#### DATA SHOWN:
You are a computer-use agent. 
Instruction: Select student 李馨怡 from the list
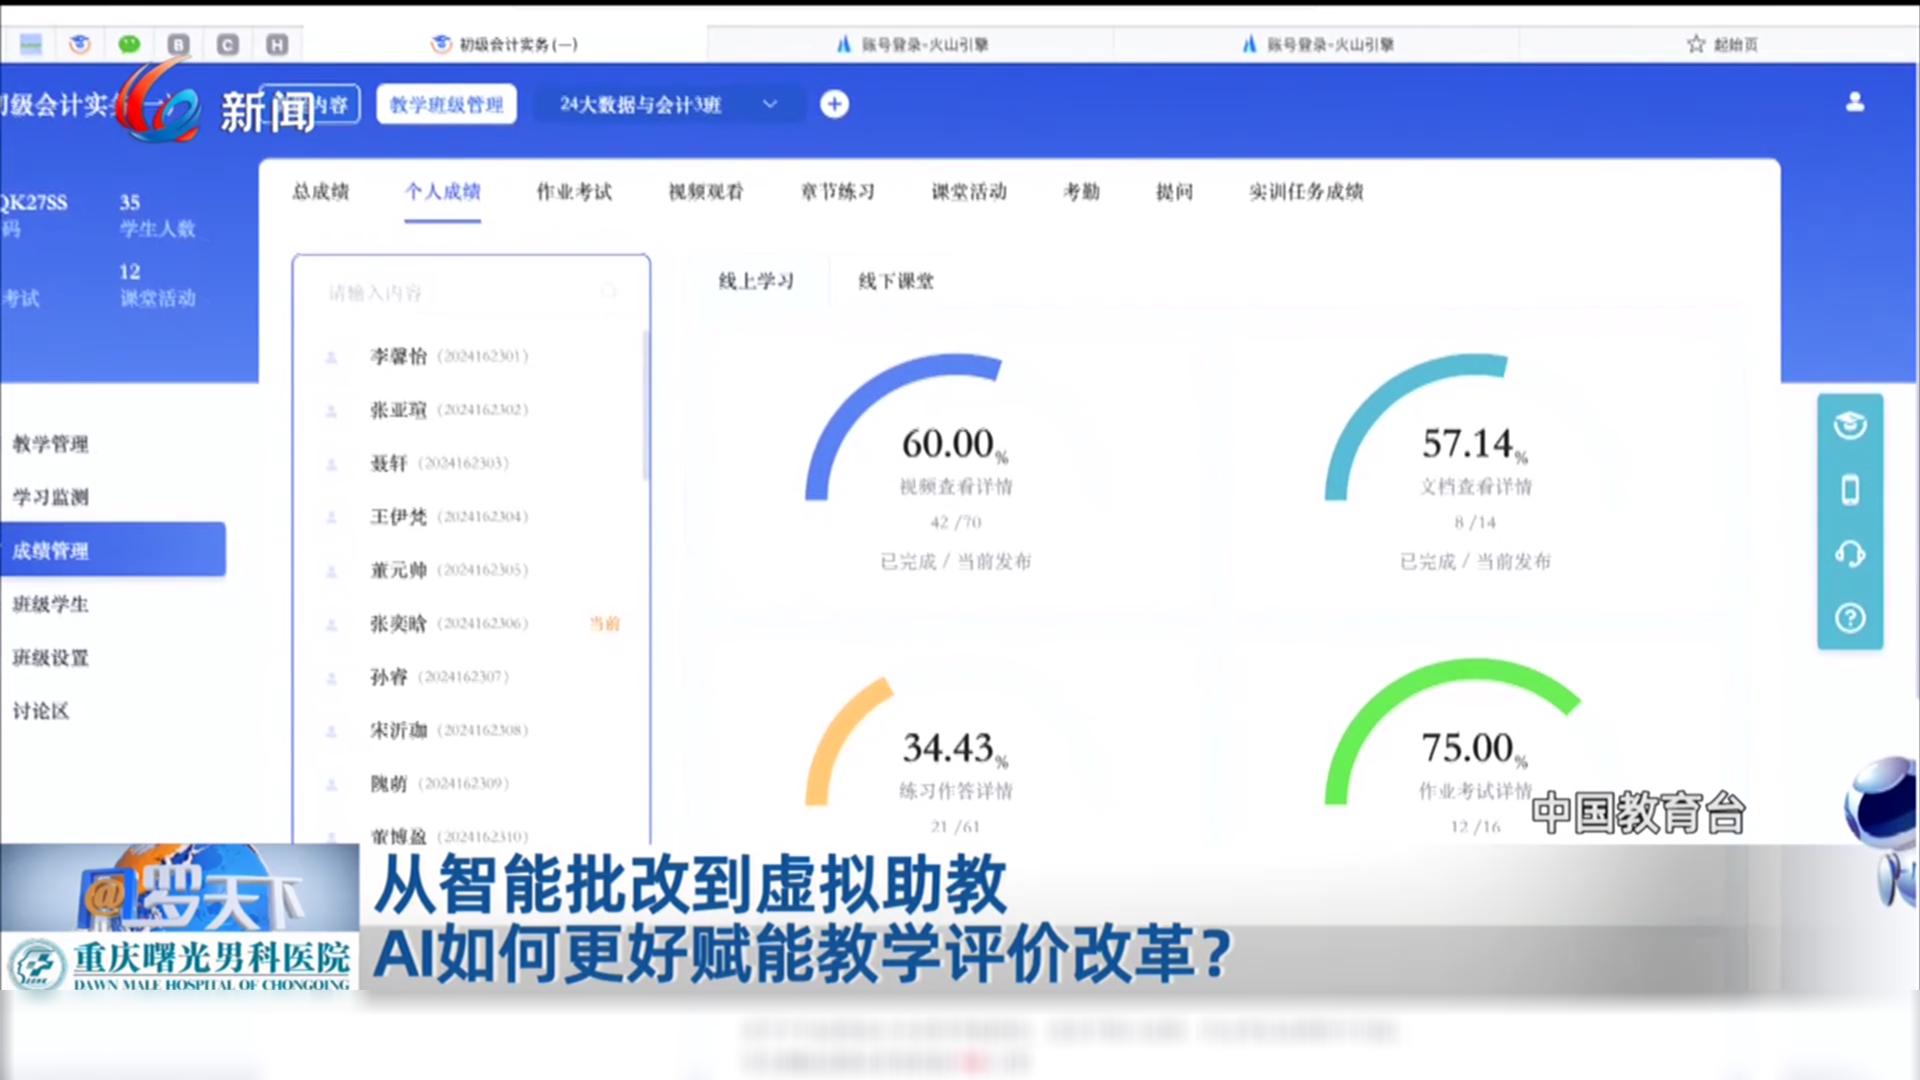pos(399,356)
...
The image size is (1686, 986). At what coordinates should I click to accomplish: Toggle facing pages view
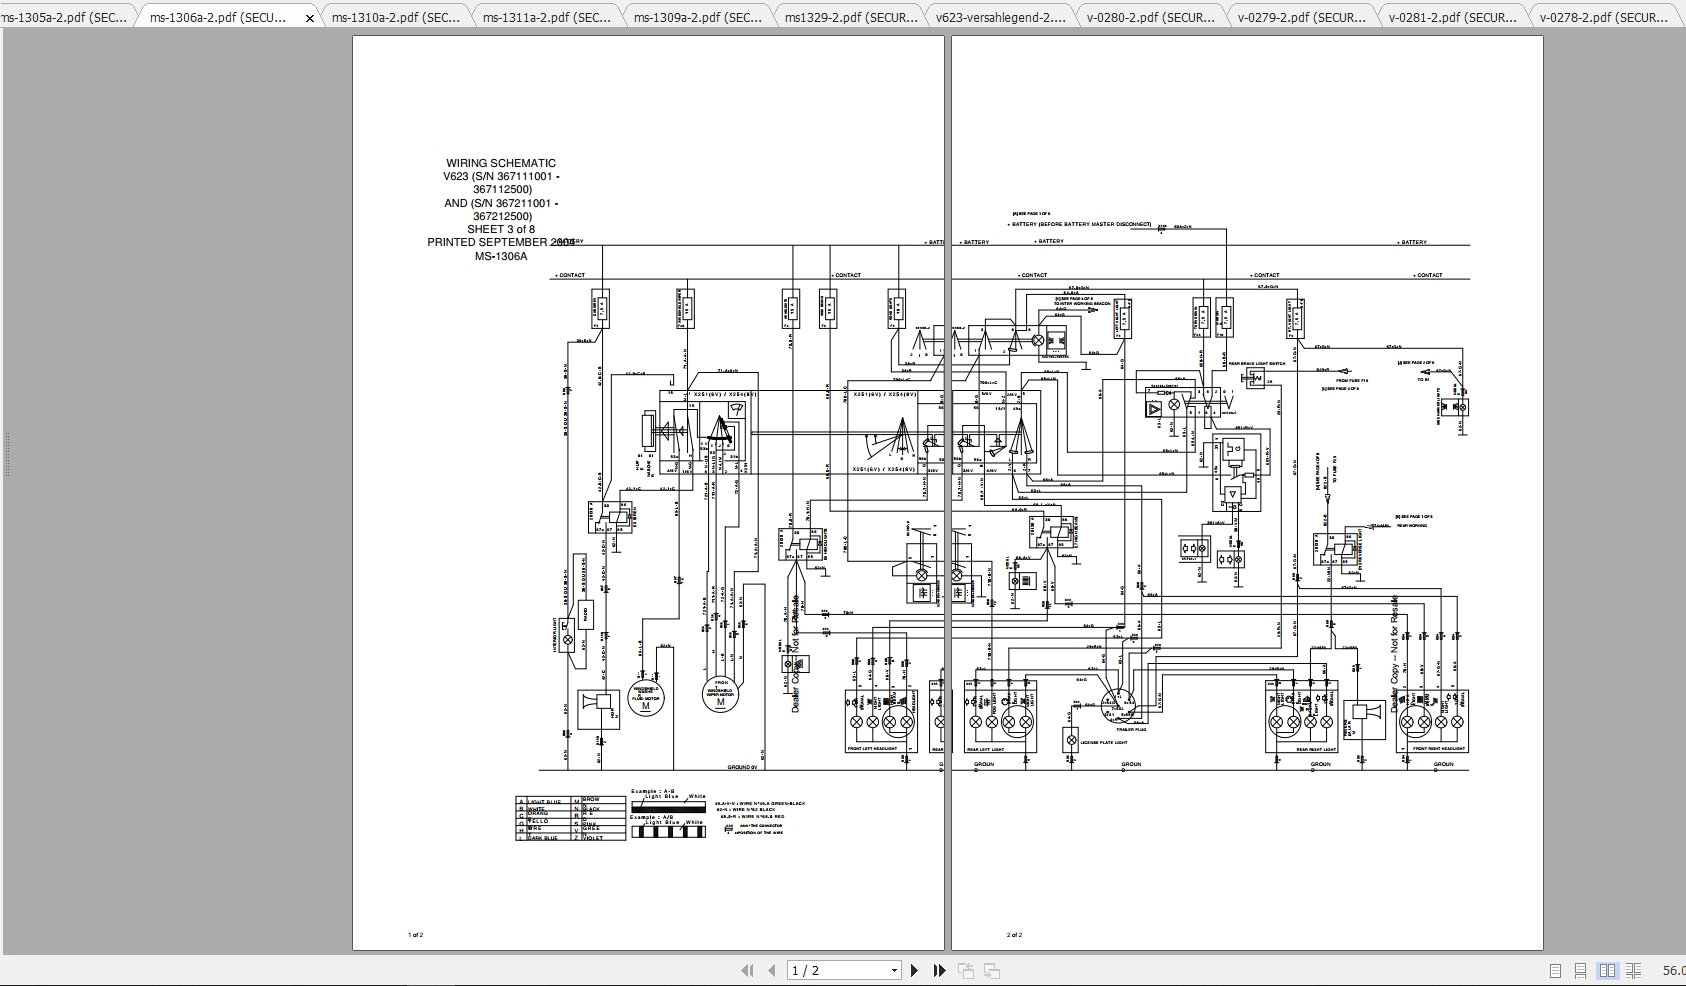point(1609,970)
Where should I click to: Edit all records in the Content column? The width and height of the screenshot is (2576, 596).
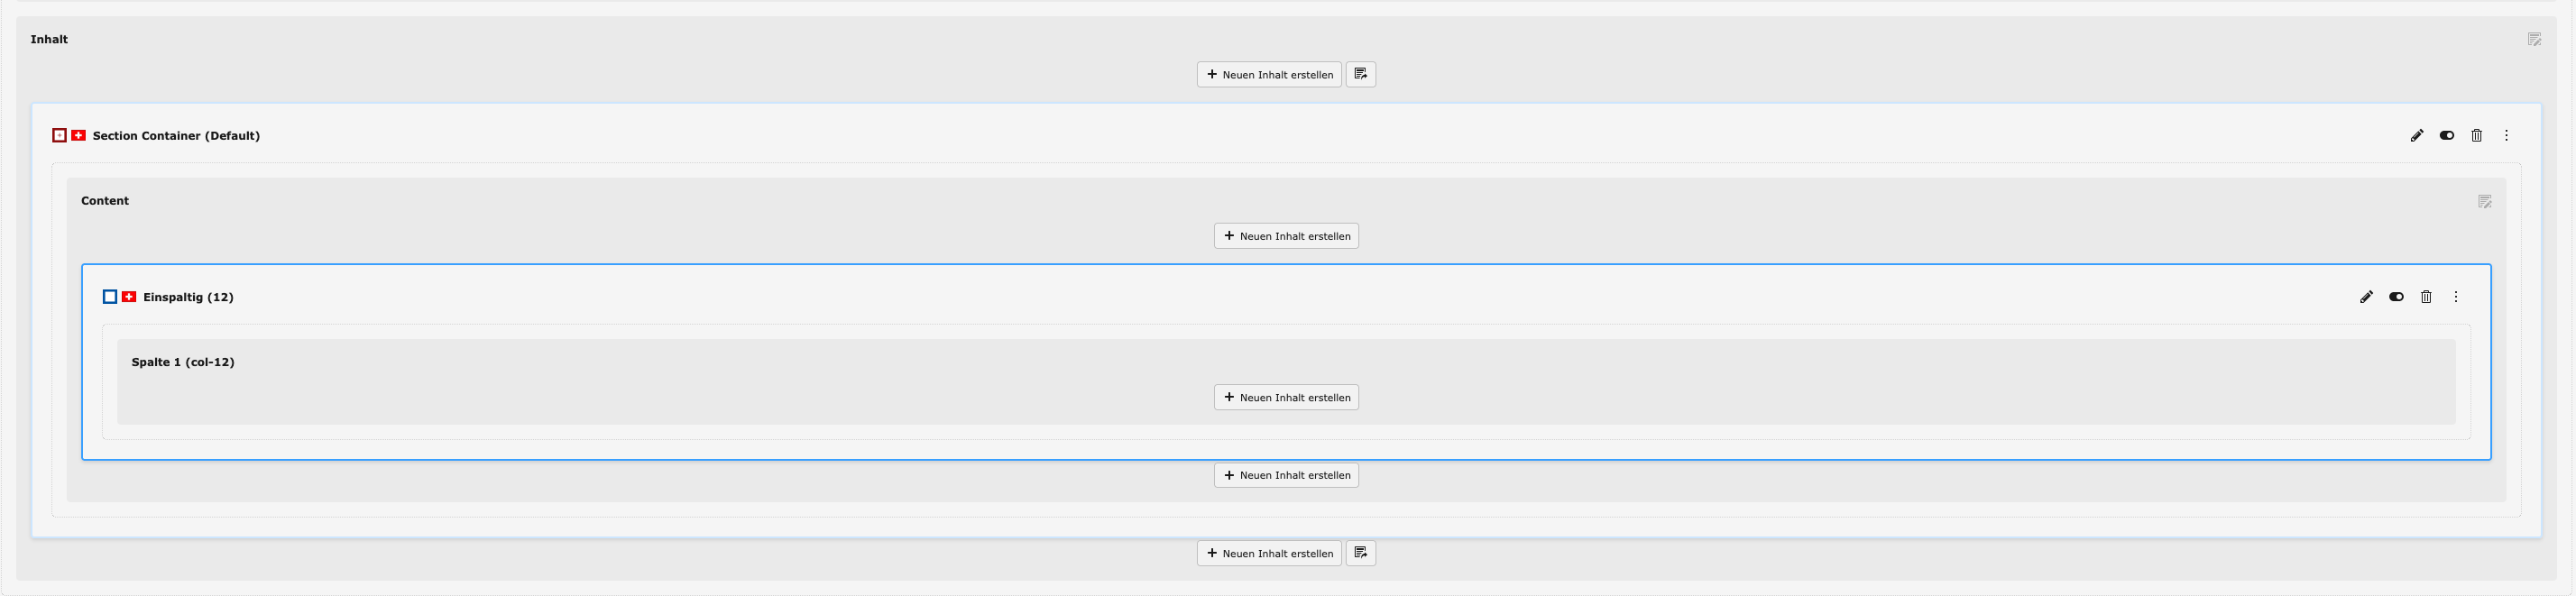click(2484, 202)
==
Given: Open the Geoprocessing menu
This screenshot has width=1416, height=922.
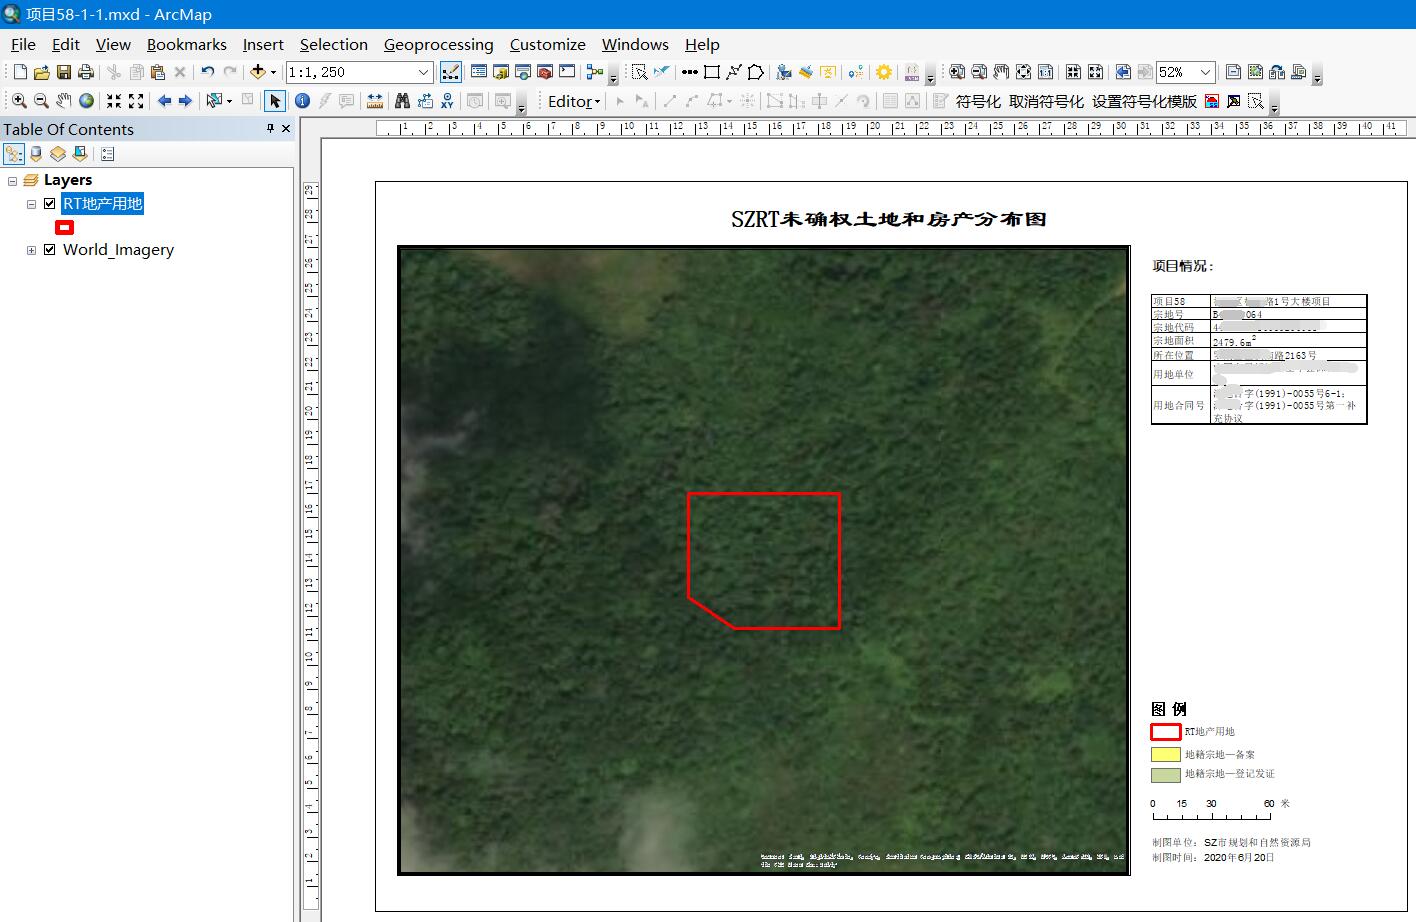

#### AIM OF THE EXERCISE:
Collect each line of the material above that contains the word "screenshot", and copy every such line in full.

#### ANSWER:
Where should I click to: Edit all records in the Content column? The width and height of the screenshot is (2576, 596).
This screenshot has width=1416, height=922.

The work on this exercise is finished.